What is required
In the copy, include no pictures. Reproduce the rest of the entries exactly.

Start of Exercise data

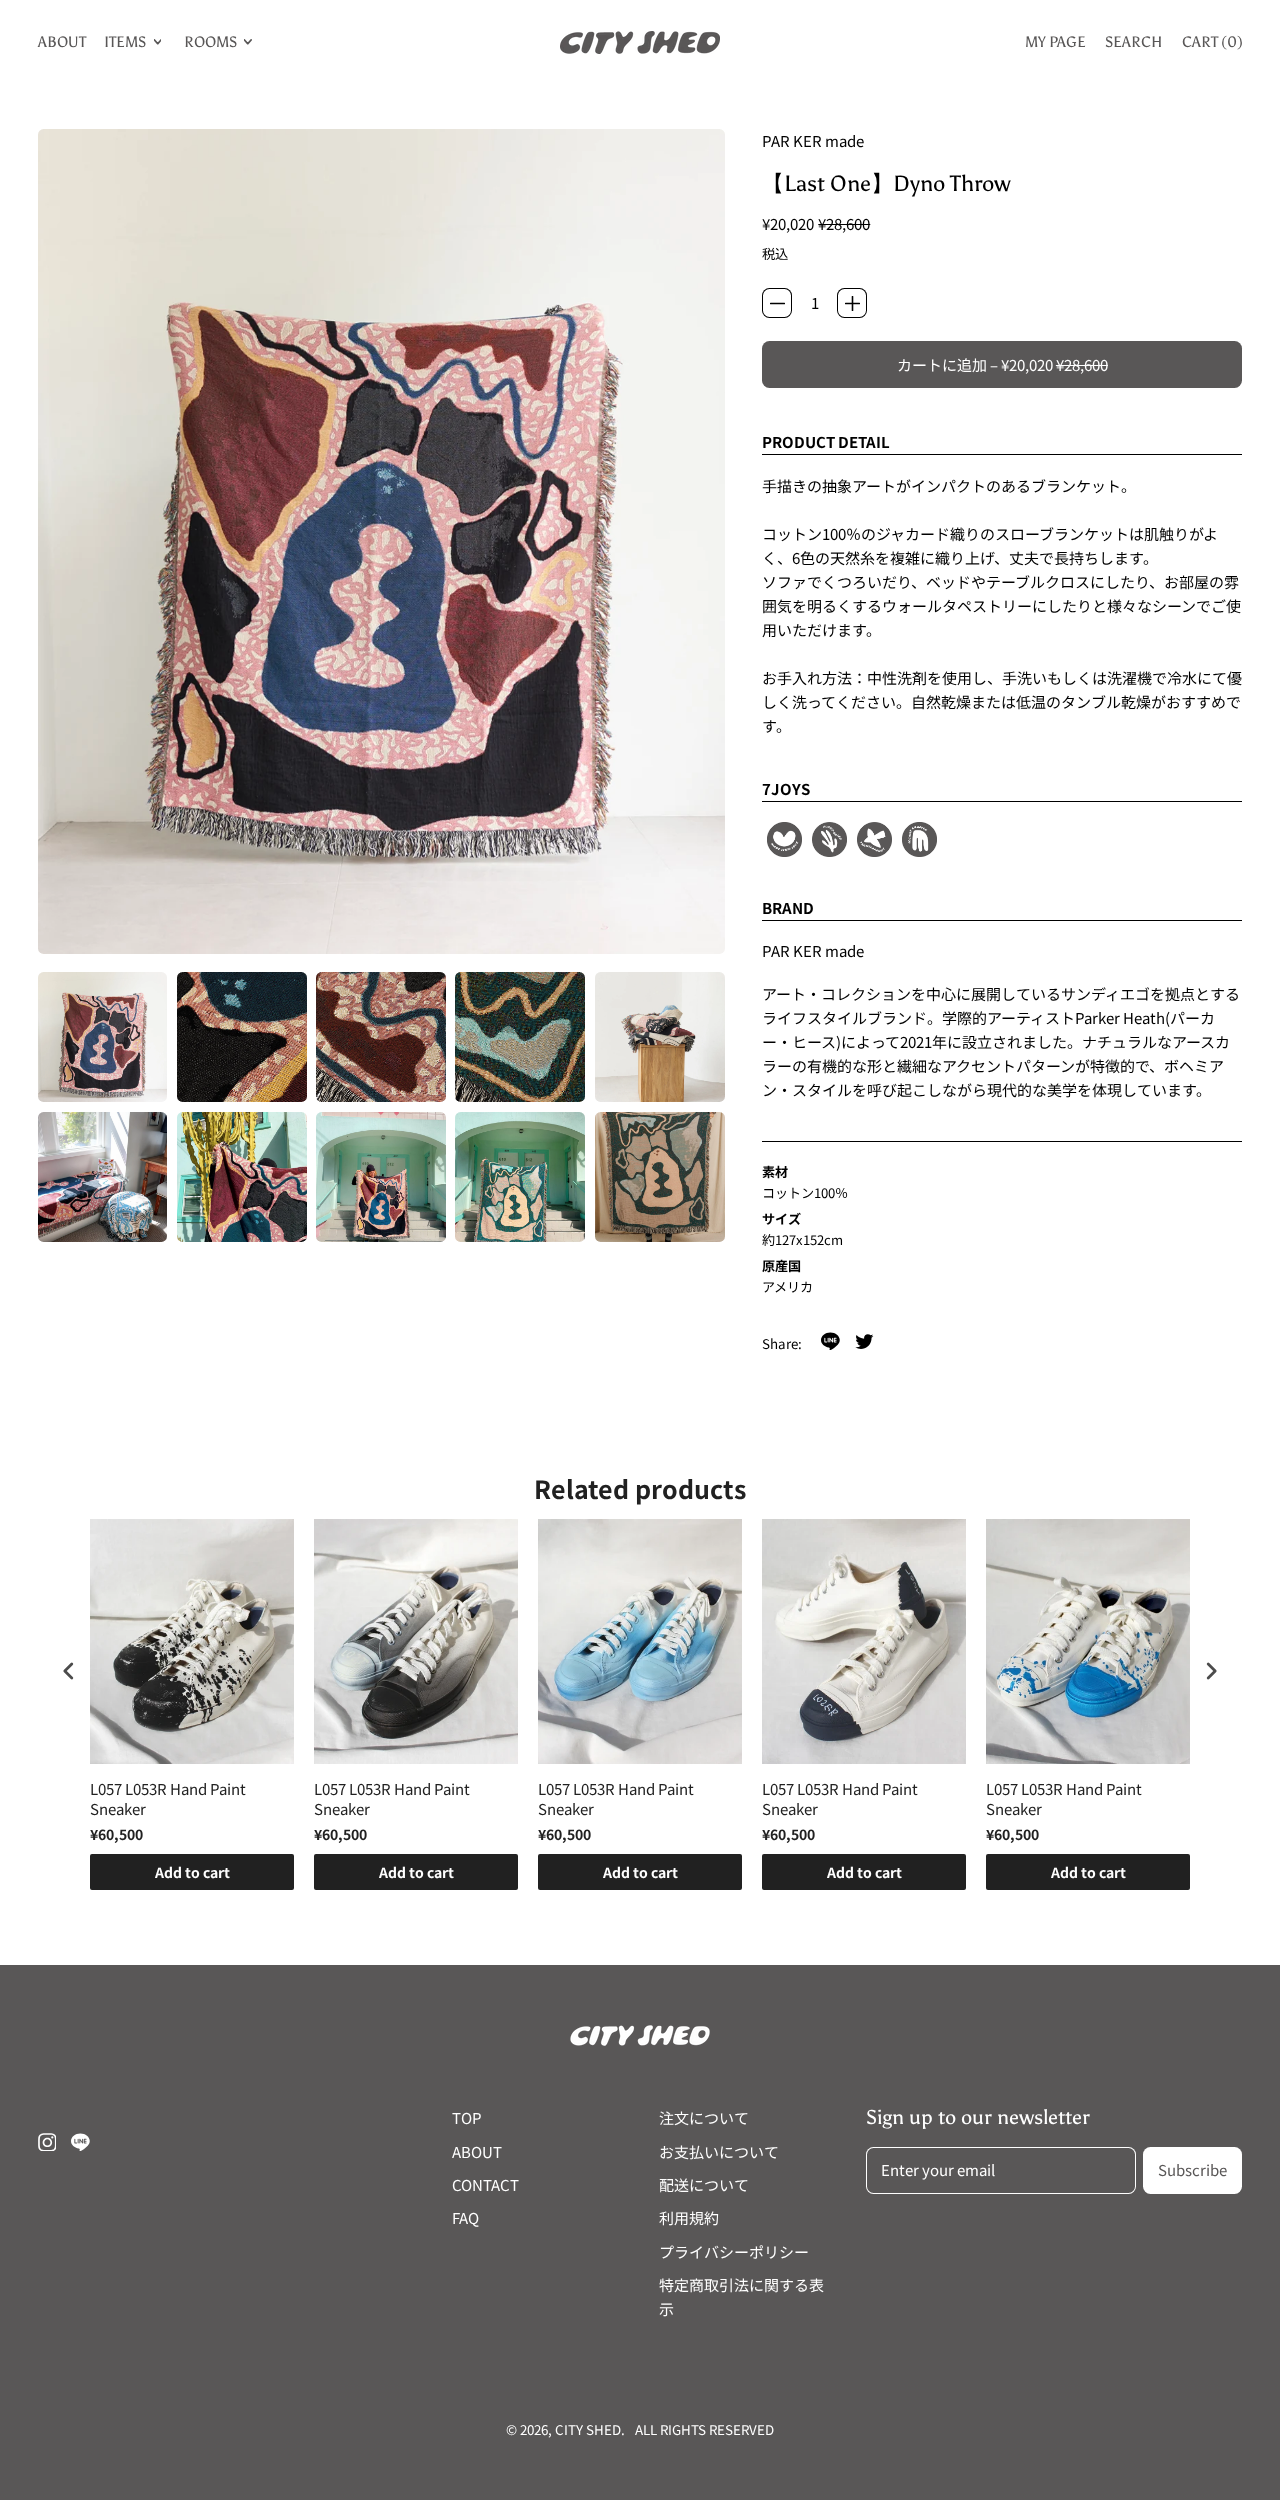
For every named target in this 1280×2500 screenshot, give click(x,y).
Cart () (1212, 46)
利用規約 (689, 2217)
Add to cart (192, 1872)
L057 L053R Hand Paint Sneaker (168, 1798)
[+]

End of Exercise data

Answer below
For every named target in this 1280×2500 screenshot, give click(x,y).
Cart () (1212, 46)
利用規約 (689, 2217)
Add to cart (192, 1872)
L057 L053R Hand Paint Sneaker (168, 1798)
[+]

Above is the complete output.